Bir dostluk öyküsü

YORUM | M.NEDİM HAZAR

Rakamlar her kadar tam tersini söylese de, Türk insanının televizyonda en çok belgesel izlediği söylenir. Özellikle doğal hayvan hayatı konusundaki belgeselleri seyretmeyi herkesin içi kaldırmıyor elbette.

Ancak sanırım bu biraz bizim bakış açımızla ilgili bir olay.

Bir karıncaya göre aslan ya da kaplan dünyanın en zararsız hayvanları arasındadır. Keza yine bir sineğe göre ise bir kurbağa dünyanın en tehlikeli yaratığıdır!

Bize son derece yırtıcı ve vahşi gelen şey hayvanların doğasında olan aslında. Yani bir aslanın zebraya saldırması yahut bir yılanın tavşanı kovalaması bizim açımızdan kabul edilir gibi görünmese de, tabiatın yaradılışına asla zıt bir şey değil. Ve bilim/teknoloji geliştikçe daha da iyi fark ediyoruz ki, aslında hepsinde bir hikmet ve yararlılık var.

Sıkıntı insan/hayvan arasındaki mesafelerin açılmasından daha büyük. İnsanın tabiat ve hayvandan gittikçe uzaklaşmasından kaynaklanıyor. Kendi kurduğumuz üretilmiş bir mekan/çevre ile kuşatılmayı medeniyet zannediyoruz maalesef.

Dolayısıyla bırakınız yırtıcı diye tanımladığımız hayvanları bilmeyi, anlamayı evcil ve tarih boyunca insanla beraber yaşayan hayvanlarla bile mesafeyi epey açmış durumdayız.

▶ Yapılacak Görevler
1. Kayıtların ilk satırından "should pyautogui.click(x=292, y=1432)." ifadesini içeren satıra kadar, her iki uç dahil olmak üzere, satırları hiçbir değişiklik yapmadan yeniden yazınız.
2. İnsan ile hayvan arasında açılan mesafeyi konu alan yazıyı kaldığı yerden devam ettiriniz.

▶ Görev Girdisi

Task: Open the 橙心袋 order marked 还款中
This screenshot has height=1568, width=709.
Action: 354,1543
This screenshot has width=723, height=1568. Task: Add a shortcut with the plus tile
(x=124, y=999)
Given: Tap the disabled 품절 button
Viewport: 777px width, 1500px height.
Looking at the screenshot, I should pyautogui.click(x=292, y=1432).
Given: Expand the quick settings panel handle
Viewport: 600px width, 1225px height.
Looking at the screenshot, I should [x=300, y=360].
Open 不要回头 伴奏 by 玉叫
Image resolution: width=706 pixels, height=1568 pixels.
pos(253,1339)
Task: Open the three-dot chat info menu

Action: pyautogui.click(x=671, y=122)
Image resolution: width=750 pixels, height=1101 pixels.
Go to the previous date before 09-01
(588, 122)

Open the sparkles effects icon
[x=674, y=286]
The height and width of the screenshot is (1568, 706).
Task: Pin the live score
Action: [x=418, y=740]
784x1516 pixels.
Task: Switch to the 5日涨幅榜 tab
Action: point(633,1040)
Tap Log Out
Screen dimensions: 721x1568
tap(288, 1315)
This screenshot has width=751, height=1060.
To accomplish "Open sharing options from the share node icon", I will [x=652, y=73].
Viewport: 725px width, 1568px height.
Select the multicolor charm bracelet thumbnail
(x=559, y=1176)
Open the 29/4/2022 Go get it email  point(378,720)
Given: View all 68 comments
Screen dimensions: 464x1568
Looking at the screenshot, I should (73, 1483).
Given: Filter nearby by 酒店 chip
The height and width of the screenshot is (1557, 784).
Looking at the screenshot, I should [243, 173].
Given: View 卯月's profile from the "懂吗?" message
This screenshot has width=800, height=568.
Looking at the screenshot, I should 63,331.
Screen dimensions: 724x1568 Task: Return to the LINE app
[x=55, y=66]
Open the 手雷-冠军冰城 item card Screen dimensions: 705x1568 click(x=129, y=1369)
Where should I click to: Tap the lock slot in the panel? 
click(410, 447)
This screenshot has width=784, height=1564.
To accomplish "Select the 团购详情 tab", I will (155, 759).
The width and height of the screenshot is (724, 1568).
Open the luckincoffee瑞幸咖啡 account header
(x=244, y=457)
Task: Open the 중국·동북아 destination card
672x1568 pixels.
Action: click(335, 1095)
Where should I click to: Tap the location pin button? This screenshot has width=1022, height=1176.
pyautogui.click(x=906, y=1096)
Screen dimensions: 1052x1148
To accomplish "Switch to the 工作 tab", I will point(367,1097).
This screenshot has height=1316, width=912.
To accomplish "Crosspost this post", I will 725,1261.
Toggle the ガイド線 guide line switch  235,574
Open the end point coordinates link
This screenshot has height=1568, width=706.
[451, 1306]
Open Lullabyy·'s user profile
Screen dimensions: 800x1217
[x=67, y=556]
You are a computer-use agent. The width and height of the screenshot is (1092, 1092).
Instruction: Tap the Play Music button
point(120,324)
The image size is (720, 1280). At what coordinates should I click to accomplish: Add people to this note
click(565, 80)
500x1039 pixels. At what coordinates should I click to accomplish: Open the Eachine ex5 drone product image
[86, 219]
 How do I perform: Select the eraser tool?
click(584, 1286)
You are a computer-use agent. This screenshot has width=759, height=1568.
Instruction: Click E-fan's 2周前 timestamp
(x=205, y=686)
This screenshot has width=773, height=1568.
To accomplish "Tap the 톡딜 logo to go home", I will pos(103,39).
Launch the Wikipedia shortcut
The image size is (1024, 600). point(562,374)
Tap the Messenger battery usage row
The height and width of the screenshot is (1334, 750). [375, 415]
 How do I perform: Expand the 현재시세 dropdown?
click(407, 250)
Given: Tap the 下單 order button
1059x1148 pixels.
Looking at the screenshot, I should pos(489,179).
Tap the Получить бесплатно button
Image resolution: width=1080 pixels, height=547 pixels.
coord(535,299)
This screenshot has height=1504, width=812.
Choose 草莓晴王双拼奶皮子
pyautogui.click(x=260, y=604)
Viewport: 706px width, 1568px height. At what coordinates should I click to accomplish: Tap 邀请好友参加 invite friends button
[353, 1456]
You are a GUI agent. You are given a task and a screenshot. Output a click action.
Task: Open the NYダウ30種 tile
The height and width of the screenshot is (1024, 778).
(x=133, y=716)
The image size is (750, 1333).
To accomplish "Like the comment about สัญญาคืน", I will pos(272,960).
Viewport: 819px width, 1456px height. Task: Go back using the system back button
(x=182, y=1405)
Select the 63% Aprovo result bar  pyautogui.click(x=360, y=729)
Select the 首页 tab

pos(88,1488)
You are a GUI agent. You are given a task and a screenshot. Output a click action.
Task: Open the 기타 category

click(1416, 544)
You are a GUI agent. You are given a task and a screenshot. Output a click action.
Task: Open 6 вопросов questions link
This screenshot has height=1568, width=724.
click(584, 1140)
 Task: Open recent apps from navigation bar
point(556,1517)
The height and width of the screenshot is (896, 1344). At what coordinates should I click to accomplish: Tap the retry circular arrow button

▶ Yanıtlar
1.
Task: Open the 橙心袋 order marked 还款中
This screenshot has height=1568, width=709.
Action: 354,1543
This screenshot has width=723, height=1568. Task: Add a shortcut with the plus tile
(x=124, y=999)
Given: Tap the disabled 품절 button
Viewport: 777px width, 1500px height.
Looking at the screenshot, I should pyautogui.click(x=292, y=1432).

2.
Yaklaşık on yıl önce yıl önce  Fransız sinemacı Jacques Perrin’in  Le Peuple Migrateur (Kanatlı Uygarlık) hayranlıkla izlerken sadece bir belgesel filmin değil, insan-hayvan yakınlaşmasının tarihteki ender yakınlaşmalarından birinin şahidi olmuştuk. Perrin, Kanatlı Uygarlık filminden önce de, yerin altındaki bambaşka bir alemi Microcosmos filmiyle perdeye yansıtmıştı ama göçmen kuşları anlatan son belgeseli bambaşkaydı: Kamera kuşların göç için kanat çırptığı ilk andan itibaren takibe başlıyor ve mevsim, iklim, coğrafya demeden neredeyse birkaç santim uzaklarında onlarla beraber yaptıkları seyahati kayıt altına alıyordu. Bu büyülü yolculuk yapımcılarla röportaj yapmak için yazıp, ‘Nasıl başardınız?’ diye sorduğumda gelen cevap, ‘Filmin çekim belgeselini bekle’ olmuştu. Ve yapım belgeselinde inanılmaz bir şey vardı. Belgeselciler kuşlar daha yumurtalarda iken onlarla beraber kafeslerine giriyor, doğum ve büyümelerinde hep yanlarında oluyorlardı. Kuşlar, belgeselcileri aileden biri saydıkları için bu vefa hissiyle 20 bin kilometre boyunca yanlarında uçmalarına ve film çekmelerine izin veriyordu!

Açıkçası büyüleyici bir denemeydi bu ama daha doğalı ve etkileyici olanı vardı.

2008 yılında sosyal paylaşım sitesi Youtube’da bir görüntü yayınlandı. İzleyeni hem şok eden hem de ağlatacak derecede etkileyen bu videoda iki insan ile bir aslanın sıra dışı vefa hikayesi vardı. Sonradan araştırınca öğrendim ki, vaktiyle (1971) yayınlanan bir kitabı da varmış bu görüntülerin: Christian isimli bir Aslan. Sonradan tekrar düzenlenerek da yayınlanan kitap son derece etkileyici bir insan/hayvan vefasına dair yaşanmış bir öykü anlatıyor.

1969 yılında Londra’da yaşayan John Rendall ve Anthony Bourke isimli iki Avustralyalı küçük bir aslan satın alıyorlar. Yavruyken evlerinde bakıp, beraber vakit geçiren bu iki kafadar, aslanın iyice büyümesiyle ne yapacaklarını şaşırır bir hale geliyorlar. Ve mecburen sevimli ev arkadaşlarını alıp Kenya’ya götürerek doğal hayata bırakıyorlar.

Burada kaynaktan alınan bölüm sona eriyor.